TRICARE covers effective treatments for substance use disorders. As a TRICARE beneficiary, you have access to:
- Inpatient hospital services
- Partial hospitalization programs
- Intensive outpatient treatment
- Opioid treatment programs
- Office-based opioid treatment
- Residential substance use disorder treatment
Talk to your TRICARE-authorized provider if you have questions about SUD treatments. Some of these covered services are available virtually with telehealth services. During the national health emergency due to the pandemic, more may be temporarily available.

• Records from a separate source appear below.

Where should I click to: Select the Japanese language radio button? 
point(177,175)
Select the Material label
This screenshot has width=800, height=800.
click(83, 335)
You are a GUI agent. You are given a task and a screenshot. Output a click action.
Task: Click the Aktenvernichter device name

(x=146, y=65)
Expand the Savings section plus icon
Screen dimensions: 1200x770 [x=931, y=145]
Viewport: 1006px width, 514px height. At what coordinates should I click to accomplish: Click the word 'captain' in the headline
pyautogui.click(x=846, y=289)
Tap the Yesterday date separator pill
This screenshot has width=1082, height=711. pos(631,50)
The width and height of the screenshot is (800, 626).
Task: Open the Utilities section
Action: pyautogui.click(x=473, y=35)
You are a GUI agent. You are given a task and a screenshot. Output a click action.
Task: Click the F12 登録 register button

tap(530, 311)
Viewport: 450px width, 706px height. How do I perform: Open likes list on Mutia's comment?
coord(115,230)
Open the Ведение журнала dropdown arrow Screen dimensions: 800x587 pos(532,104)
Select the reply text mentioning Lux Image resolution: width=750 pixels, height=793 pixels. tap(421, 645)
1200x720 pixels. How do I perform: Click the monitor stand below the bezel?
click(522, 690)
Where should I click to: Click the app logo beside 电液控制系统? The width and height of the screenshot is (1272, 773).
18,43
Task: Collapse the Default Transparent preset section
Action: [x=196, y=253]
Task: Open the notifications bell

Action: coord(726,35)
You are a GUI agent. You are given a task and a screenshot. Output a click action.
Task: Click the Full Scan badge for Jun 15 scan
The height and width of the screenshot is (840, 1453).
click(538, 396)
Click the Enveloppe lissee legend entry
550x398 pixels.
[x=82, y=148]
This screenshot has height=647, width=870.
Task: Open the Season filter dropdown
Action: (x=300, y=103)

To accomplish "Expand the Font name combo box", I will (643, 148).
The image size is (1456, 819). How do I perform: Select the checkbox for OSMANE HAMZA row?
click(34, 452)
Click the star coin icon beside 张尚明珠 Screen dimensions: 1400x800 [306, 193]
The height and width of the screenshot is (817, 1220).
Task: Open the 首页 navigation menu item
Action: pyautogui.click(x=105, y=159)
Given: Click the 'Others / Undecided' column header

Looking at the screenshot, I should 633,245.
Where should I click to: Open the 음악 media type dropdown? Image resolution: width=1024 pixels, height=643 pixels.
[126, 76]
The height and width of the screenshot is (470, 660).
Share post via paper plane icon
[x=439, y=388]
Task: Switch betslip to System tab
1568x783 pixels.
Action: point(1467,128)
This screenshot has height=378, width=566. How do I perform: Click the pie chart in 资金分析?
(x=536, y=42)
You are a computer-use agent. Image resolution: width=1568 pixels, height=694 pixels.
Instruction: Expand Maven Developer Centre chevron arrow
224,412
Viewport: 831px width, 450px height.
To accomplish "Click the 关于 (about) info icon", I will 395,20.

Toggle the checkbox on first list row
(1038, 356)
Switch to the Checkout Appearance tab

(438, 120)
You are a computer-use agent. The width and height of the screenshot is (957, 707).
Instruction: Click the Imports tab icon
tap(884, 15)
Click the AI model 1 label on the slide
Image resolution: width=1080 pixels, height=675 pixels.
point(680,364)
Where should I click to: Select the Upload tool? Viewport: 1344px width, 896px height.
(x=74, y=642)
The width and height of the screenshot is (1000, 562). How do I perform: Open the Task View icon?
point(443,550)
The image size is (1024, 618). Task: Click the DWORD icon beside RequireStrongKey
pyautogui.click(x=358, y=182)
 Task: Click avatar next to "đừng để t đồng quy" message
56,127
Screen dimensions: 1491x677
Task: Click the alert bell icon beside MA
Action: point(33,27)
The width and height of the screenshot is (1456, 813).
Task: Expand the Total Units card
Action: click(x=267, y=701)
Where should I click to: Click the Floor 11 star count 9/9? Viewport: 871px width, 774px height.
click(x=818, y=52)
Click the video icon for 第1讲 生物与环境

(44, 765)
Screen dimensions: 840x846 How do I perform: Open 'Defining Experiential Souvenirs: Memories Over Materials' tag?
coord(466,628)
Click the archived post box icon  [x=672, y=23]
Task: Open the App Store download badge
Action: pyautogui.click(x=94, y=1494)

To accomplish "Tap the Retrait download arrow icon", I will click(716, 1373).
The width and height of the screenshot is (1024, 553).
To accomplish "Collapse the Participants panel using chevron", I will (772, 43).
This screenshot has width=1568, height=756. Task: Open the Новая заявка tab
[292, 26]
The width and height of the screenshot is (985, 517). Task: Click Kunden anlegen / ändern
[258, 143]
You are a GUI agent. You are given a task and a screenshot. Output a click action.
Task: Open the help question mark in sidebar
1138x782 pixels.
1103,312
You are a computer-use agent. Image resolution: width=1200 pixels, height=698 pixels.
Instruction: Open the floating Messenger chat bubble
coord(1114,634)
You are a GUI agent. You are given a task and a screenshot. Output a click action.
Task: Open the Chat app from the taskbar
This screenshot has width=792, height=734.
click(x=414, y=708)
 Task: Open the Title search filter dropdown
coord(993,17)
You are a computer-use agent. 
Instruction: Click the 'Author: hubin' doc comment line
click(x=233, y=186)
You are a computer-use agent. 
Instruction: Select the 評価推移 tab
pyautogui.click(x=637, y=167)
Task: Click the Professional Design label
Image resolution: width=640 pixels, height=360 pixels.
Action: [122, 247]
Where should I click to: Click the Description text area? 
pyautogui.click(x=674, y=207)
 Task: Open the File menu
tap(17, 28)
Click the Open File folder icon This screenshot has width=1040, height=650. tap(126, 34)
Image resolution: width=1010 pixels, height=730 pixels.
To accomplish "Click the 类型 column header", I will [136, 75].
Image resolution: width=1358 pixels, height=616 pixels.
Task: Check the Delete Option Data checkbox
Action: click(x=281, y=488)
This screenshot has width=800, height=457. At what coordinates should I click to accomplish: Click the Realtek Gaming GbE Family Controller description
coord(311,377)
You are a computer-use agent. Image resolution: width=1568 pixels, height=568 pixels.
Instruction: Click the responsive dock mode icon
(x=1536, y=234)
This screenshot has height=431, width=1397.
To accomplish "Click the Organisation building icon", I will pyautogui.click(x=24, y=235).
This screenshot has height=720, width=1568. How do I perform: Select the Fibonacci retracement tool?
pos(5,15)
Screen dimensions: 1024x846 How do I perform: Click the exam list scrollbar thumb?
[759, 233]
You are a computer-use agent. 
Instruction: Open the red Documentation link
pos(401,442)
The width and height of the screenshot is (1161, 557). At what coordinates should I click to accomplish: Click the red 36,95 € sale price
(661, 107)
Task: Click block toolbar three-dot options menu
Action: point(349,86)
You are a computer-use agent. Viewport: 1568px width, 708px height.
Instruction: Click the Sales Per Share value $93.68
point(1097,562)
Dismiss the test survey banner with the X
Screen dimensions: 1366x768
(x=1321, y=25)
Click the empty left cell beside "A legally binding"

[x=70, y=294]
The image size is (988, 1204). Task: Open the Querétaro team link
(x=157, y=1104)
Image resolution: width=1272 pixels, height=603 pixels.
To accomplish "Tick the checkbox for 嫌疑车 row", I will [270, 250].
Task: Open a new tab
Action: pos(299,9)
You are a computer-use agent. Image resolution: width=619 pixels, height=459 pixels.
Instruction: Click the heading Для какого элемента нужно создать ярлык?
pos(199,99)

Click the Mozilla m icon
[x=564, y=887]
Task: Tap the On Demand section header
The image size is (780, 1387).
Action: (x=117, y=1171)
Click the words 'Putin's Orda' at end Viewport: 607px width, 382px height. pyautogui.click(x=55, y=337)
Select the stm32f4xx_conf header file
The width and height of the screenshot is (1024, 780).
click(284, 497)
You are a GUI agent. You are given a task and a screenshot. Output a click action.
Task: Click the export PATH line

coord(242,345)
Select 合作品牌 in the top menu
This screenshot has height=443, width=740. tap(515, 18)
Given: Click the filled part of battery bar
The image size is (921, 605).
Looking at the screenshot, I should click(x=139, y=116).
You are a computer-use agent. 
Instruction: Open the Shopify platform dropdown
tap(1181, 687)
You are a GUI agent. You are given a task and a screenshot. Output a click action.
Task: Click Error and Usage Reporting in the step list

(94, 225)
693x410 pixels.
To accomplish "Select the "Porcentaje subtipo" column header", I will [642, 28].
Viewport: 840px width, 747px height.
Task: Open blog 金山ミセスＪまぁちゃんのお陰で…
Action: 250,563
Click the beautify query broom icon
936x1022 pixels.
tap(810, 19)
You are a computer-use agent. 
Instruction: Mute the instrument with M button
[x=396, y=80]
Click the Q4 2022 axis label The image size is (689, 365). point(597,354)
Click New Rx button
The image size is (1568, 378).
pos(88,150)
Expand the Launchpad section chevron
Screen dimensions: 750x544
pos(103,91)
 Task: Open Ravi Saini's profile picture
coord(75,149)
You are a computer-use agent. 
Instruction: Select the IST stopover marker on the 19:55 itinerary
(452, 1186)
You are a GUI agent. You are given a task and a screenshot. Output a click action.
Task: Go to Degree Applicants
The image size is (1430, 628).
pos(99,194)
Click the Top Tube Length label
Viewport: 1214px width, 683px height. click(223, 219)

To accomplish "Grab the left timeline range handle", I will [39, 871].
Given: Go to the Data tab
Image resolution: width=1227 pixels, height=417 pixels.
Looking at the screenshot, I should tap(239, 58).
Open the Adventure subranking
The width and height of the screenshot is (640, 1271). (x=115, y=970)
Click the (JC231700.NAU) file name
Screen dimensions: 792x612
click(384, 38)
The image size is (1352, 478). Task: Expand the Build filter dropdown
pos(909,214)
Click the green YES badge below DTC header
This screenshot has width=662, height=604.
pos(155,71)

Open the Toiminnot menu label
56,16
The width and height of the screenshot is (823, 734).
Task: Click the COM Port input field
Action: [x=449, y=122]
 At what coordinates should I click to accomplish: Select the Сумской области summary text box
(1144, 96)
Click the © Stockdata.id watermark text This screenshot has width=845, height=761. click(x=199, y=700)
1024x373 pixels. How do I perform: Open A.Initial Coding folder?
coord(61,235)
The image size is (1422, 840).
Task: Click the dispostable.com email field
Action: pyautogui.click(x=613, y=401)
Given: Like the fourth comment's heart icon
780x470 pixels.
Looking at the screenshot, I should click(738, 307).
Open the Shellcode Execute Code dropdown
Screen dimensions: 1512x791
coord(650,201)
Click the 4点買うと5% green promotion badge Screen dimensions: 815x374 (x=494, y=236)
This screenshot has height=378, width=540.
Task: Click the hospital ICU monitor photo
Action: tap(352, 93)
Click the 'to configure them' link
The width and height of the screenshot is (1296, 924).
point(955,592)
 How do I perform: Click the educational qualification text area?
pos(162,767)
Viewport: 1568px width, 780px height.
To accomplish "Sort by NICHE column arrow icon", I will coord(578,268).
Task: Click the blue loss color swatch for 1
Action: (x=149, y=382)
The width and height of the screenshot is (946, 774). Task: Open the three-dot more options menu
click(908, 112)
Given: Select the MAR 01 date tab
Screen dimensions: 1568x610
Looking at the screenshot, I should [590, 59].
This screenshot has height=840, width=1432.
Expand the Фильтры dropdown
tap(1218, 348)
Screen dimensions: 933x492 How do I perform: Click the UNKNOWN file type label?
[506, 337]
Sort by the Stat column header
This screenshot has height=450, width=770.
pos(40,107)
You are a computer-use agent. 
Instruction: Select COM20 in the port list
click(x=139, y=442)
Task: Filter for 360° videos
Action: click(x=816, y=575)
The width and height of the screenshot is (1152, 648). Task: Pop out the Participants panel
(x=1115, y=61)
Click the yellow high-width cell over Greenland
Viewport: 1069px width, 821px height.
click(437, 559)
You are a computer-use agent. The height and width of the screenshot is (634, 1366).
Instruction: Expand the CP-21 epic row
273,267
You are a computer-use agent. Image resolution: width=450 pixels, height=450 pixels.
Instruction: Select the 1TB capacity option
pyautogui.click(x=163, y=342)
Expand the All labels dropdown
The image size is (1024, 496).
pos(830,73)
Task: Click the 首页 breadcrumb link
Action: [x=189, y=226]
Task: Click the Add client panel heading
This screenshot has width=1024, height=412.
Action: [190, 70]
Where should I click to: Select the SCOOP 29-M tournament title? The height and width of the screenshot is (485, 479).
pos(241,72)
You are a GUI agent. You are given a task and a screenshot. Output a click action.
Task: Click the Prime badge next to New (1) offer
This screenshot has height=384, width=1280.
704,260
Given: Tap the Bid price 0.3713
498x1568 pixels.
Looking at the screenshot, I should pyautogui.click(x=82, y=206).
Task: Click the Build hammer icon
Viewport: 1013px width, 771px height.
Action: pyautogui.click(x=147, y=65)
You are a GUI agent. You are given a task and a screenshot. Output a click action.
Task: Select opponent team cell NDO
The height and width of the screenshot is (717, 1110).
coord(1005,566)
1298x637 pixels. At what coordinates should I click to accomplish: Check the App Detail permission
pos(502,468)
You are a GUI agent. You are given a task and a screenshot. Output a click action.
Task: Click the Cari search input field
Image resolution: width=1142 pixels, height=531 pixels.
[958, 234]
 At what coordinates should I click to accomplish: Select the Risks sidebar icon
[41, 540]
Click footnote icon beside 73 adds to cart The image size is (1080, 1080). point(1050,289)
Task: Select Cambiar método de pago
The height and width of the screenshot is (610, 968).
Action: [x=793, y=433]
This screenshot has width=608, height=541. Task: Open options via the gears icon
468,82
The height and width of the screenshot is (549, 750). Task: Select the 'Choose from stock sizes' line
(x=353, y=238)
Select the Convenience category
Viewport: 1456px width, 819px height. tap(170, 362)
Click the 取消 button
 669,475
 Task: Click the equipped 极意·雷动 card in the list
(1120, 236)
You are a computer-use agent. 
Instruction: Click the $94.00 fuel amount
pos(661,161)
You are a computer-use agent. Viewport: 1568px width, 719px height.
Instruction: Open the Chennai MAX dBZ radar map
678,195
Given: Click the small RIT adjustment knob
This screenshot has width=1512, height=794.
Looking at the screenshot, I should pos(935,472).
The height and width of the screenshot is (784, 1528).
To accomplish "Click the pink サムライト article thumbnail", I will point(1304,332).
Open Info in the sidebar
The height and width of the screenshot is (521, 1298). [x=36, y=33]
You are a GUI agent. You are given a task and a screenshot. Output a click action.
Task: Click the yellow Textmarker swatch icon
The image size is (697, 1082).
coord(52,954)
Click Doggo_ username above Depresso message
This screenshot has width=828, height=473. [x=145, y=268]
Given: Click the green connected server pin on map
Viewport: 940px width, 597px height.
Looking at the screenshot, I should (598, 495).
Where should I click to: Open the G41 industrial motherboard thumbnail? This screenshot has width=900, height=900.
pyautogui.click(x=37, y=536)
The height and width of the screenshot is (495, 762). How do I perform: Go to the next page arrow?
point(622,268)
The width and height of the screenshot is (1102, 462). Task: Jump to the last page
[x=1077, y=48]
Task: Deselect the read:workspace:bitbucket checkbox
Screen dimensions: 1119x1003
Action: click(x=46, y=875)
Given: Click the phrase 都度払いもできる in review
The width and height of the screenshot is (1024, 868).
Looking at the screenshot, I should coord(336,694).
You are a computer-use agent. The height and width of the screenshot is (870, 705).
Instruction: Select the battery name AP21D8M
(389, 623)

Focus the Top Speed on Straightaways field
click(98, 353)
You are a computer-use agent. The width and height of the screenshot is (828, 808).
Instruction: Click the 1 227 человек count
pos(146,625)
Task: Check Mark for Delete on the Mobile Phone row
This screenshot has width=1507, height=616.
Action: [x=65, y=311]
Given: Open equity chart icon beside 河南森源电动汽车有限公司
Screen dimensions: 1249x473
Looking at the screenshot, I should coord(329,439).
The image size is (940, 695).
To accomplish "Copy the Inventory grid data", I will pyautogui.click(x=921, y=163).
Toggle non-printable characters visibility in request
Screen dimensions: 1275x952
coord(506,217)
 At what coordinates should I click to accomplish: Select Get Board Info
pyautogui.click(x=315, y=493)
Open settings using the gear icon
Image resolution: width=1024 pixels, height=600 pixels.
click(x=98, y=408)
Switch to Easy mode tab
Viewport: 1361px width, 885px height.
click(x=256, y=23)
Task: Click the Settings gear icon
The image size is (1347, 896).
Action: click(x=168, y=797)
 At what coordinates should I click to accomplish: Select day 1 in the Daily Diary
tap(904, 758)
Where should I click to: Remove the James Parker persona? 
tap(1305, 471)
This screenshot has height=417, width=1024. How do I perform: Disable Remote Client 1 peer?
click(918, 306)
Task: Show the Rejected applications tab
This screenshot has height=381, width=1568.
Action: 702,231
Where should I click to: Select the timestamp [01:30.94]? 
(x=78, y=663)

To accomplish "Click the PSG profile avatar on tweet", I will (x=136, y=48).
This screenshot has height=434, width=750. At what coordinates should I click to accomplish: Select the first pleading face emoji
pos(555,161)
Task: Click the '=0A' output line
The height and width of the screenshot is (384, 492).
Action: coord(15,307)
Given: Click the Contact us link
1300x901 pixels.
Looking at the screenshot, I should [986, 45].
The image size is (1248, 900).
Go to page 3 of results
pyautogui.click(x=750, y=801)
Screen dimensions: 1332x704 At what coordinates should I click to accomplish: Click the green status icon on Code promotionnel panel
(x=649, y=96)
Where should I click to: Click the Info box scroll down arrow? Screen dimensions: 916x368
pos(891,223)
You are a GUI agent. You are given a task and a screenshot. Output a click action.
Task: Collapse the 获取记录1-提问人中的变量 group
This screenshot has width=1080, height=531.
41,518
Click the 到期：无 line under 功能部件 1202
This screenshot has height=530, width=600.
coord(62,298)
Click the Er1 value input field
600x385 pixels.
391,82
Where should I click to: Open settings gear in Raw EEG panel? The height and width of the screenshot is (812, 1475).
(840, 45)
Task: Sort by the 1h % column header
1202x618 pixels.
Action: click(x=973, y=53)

How Do You Know if You Need Help?
The U.S. National Library of Medicine states “substance use disorder occurs when a person’s use of alcohol or another substance leads to health issues or problems at work, school, or home.” There are many signs and symptoms of substance use disorder. For example, some signs of a SUD may include:
- Using more medication than you were prescribed
- Getting more medication or substances from others
- Becoming irritable or sad without substance use
- Choosing to use a substance rather than do things you enjoy
For help, talk to your provider if you’re concerned about yourself or a family member. Your regional contractor can also help you find a local provider who can treat you. Download the Mental Health and Substance Use Disorder Services Fact Sheet to learn more.
Keeping Your Mental Health Intact
The coronavirus pandemic—and social distancing—can be stressful for some people. But according to the Centers for Disease Control and Prevention (CDC), taking a strategic approach to managing emotions can help you cope during this time. Avoid using substances when you’re stressed. Talk to someone you trust about how you feel. If you know someone living with or recovering from SUD, give them a call. Or consider secure video chat so he or she can see your face. If you feel you or a family member may be misusing alcohol, prescription drugs, or illicit drugs to cope with stress, reach out for help. The Military Health System Nurse Advice Line is available 24/7 by phone, web chat, or video chat. With this resource, you can get health care advice from a registered nurse.
Other tips from the CDC for staying mentally fit during social distancing include limiting news consumption, going for a walk, getting plenty of rest, and doing things you enjoy. When you talk to family and friends, try to talk about something other than the coronavirus.
During Mental Health Awareness Month, the Military Health System and Defense Health Agency are bringing mental health and SUD to the forefront. In addition to TRICARE covered services, other non-clinical services are offered throughout the military to help members. Some of these include, community activities through Morale, Welfare, and Recreation. If you’re struggling, take command of your health. Help is available.